## [What is needed]
In the text below about the micro:bit plant monitor, what was used as the ground probes?

I have recently been pretty bad at keeping my house plants alive. I need to add reminders to take care of my plants, and I usually end up ignoring them as "I'll do it when I get home", and then I almost never do. Wouldn't it be nice if the plant could tell you that it needs attention?

Plants don't have faces to express themselves, so what if the micro:bit could work for that purpose?

Excluding cacti, the one thing that plants usually need the most is ground moisture. How is moisture measured? The internet says that conductivity is a pretty good indicator.

So with a simple Ohmmeter we could measure the increase/decrease in resistance and by setting a few reasonable thresholds we can tell what the resistance corresponds to in terms of moisture levels.

Tools used:

• 3 cables with alligator clips
• 2 galvanised (I think) nails.
• 1 resistor (~1.2KΩ)

The nails were used as ground probes, one connected to power and one connected to pin0. The resistor was used as the "known" resistor for the ohmmeter. To replicate this you could use any resistor/ground probes/cabling. Just make sure the code is adapted for the resistor and that the probes are resistant to corrosion.

Also it goes without saying that you should keep the micro:bit at a safe distance from water and dirt ;)

## [Data block]

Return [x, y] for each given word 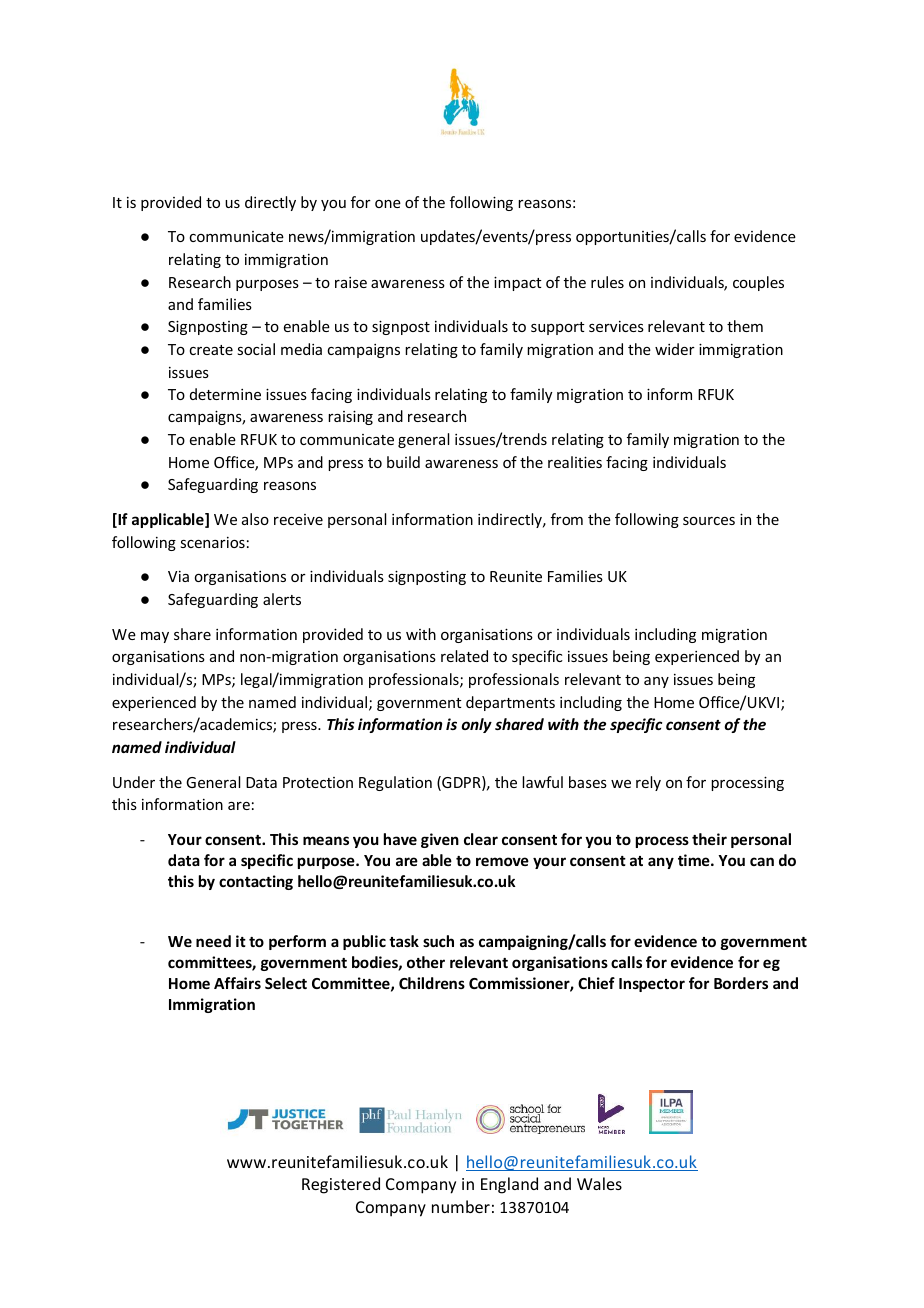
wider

## [Answer to this problem]
Two nails, probably galvanized, were used as the ground probes.